As a race, humans are full of contradictions: kind and cruel; creative and destructive; hopeful and desperate. Now, the latter of these paradoxes is manifesting itself through some of the world’s leading scientists calling for us to save the world from climate change by polluting it.
Hadley Centre models have shown that even if we are able to prevent increases in CO2 concentrations in the atmosphere (which alone would involve a 70% cut in emissions with immediate effect), man’s actions have already committed us to a 1.5ºC increase in temperatures and a 1m rise in sea level in the coming years.
But rather than address the causes of warming, we are being presented with an ever increasing number of ideas to combat warming, often from pre-eminent scientists, that seem outlandish at best. It is clear that one cannot afford to be a luddite about such inventions, but there are grave concerns about these schemes. Whether they simply provide a license to pollute, or represent a danger that they themselves may damage the natural balance of the world’s environment, their backers agree that they can only ever be a short term solution to provide a breathing space for society to reduce emissions at a base level.

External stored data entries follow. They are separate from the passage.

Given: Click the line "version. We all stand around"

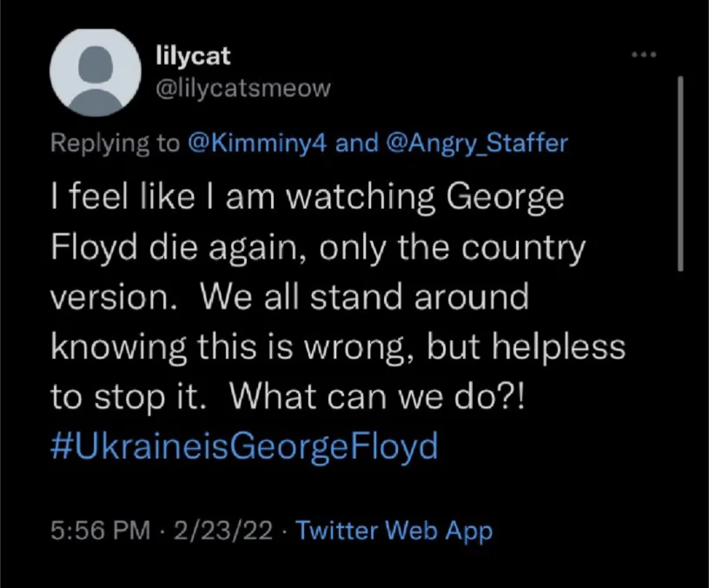Looking at the screenshot, I should point(290,297).
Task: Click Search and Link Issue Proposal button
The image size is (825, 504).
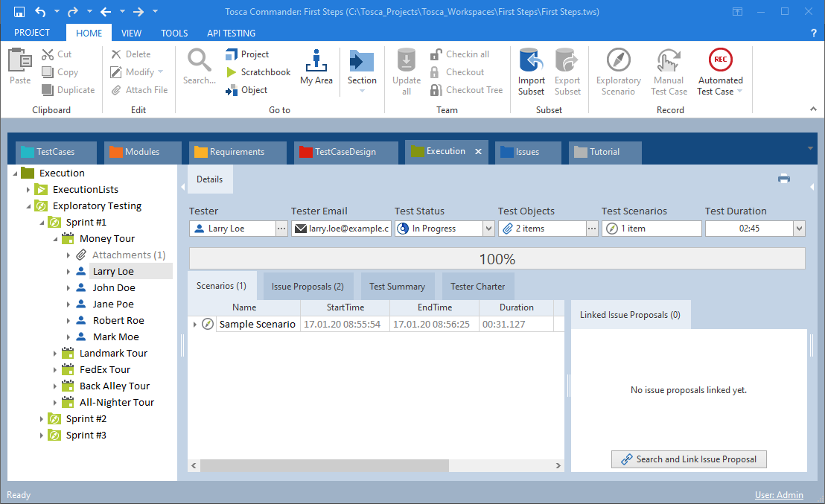Action: coord(689,459)
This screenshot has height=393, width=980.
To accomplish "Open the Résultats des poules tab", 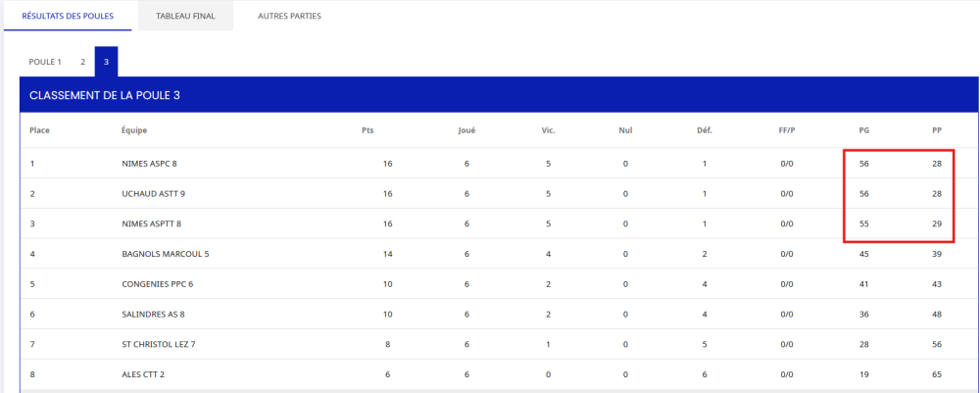I will point(68,16).
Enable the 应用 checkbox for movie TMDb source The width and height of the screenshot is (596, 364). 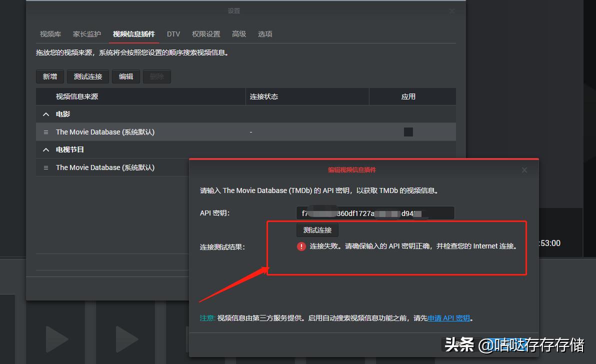408,132
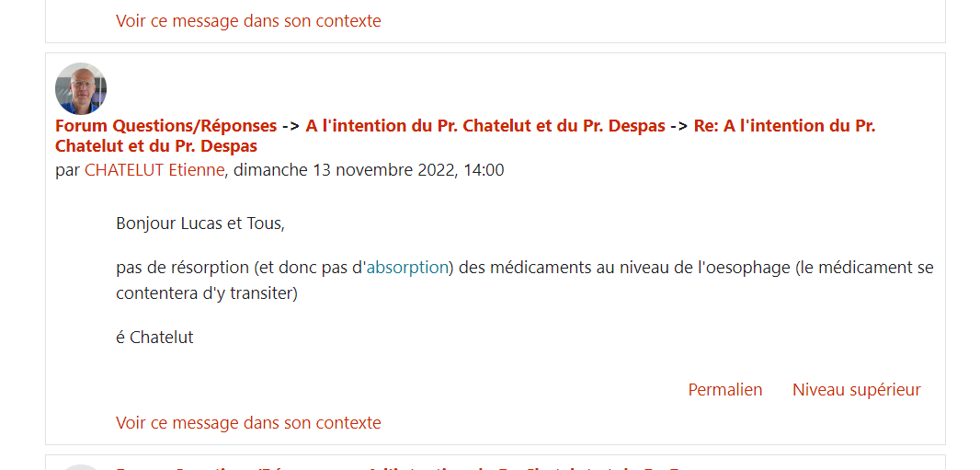Click the preceding post's "Voir ce message dans son contexte"

[248, 21]
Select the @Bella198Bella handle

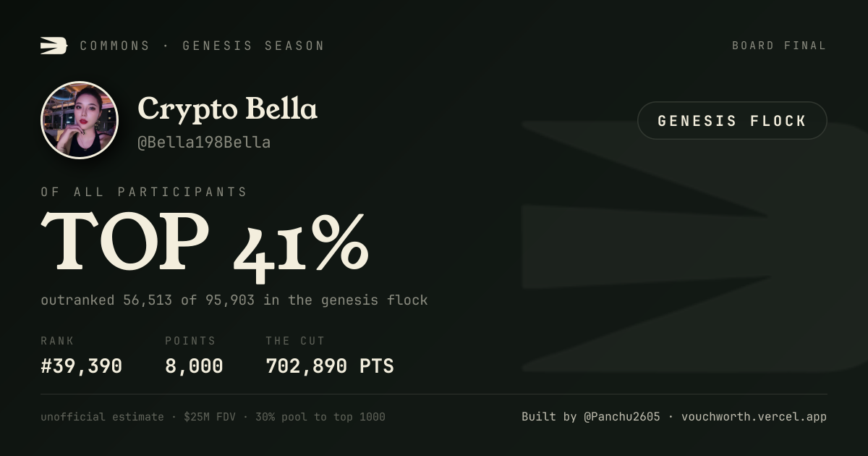click(x=204, y=143)
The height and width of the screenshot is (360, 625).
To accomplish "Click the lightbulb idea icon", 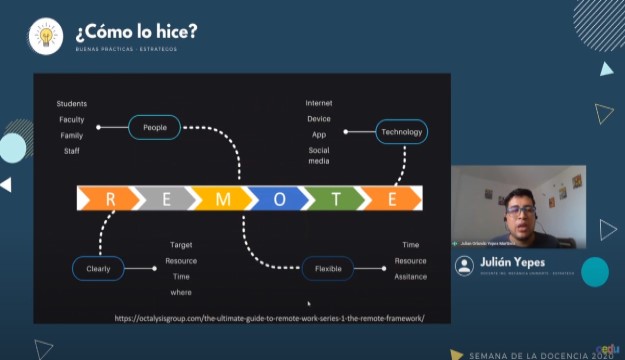I will (46, 36).
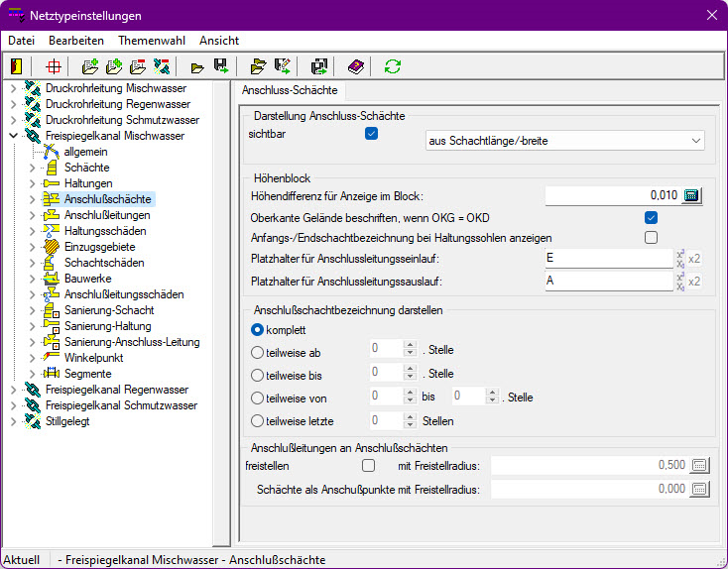728x569 pixels.
Task: Click the folder-with-red-minus toolbar icon
Action: (138, 66)
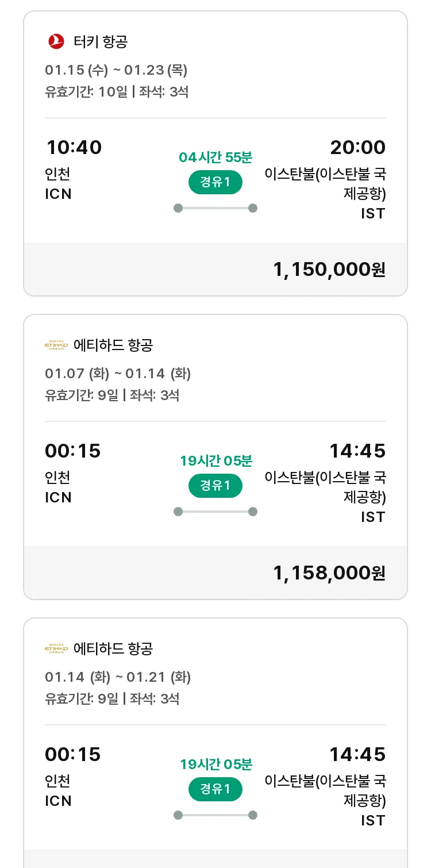
Task: Select the 1,158,000원 price of the Etihad flight
Action: click(329, 573)
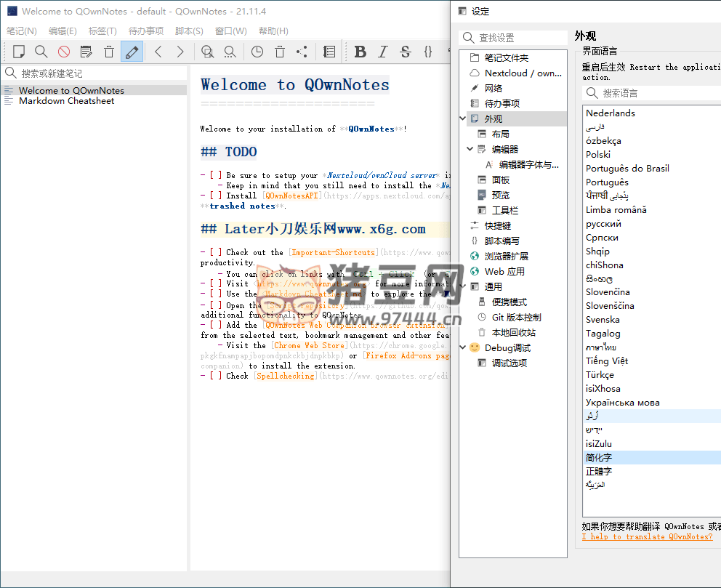Collapse the 编辑器 settings branch

coord(471,149)
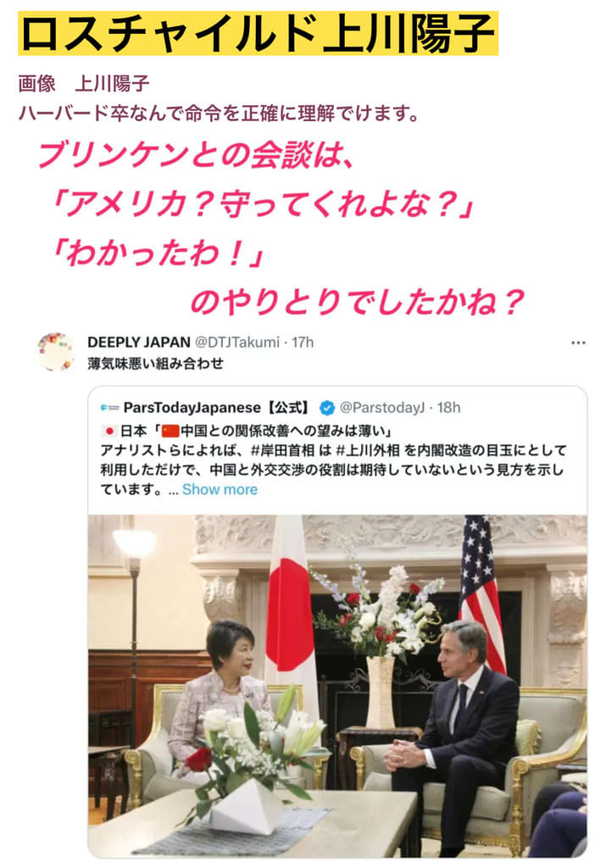Click the DEEPLY JAPAN display name
This screenshot has height=868, width=595.
pos(139,342)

There are six prominent proposals at the moment, five of which were broadcast on 19th February in "Five Ways to Save the World"; on BBC Two. These include:
- A fleet of futuristic yachts using sea water to create clouds (and increase the amount of sunlight reflected back into space).
- Adding nutrients to areas of the ocean so as to increase levels of photosynthetic phytoplankton, thus reducing CO2 in the atmosphere.
- Creating "artificial trees";. These are man made structures able to trap CO2 in the atmosphere so that it may be stored underground.
However, the most intriguing of these are those that involve exporting man’s "ingenuity"; to the upper limits of our atmosphere and even into space itself. The least impractical of these involves launching rockets into the stratosphere and blanketing the world with sulphur; and this from a Nobel prize winning professor of chemistry working at the Max Planck Institute in Mainz! Stating that the sulphur would act as a giant atmospheric mirror, reflecting heat and creating a cooling effect, Professor Crutzen also acknowledges that there could be unknown and potentially devastating side effects even if sulphur was to be injected at higher altitudes. Indeed, sulphur’s effect on human activity at lower altitudes has included the death of thousands from respiratory diseases as well as extensive acid rain damage.
So what of the other space scheme? British astronomer Roger Angel is a firm believer in the "big mirror"; idea. By blocking just 2% of the sun’s rays, the earth could be significantly cooled. But this would require a 100,000km wide sunshade placed 1.5million km from earth, orbiting at an exact point in space. As to how the 20m tonne reflector would be positioned, Angel suggests the use of millions of tiny glass optics launched into space by an electromagnetic rocket launcher fired from inside a mountain. And the best part of this plan? It would take approximately £2 trillion and 30 years to put into place.
Not to be outdone, Curtis Struck, Professor of Astrophysics at Iowa State University has also put forward a last gasp solution. It involves creating a huge sun shield made from dust mined from the moon and blasted into space, to be injected at two precise locations along the moon’s orbit. The dust would then form a pair of stable clouds, each passing in front of the sun once a month, blocking sunlight for about 2 hours per month.
The author believes that this type of lateral thinking is essential, indeed inherent to humankind, helping us to grow and learn, and scientists play a pivotal role in this. What is worrying however, is the dysfunctional politicians and business leaders who begin clutching at these straws for a permanent solution, rather than regarding them as a last resort, which they are. One does not need to be a latter day Carl Jung to realise that such personality types are not yet mature in both themselves and their attitude to climate change. This is a call for them to grow up.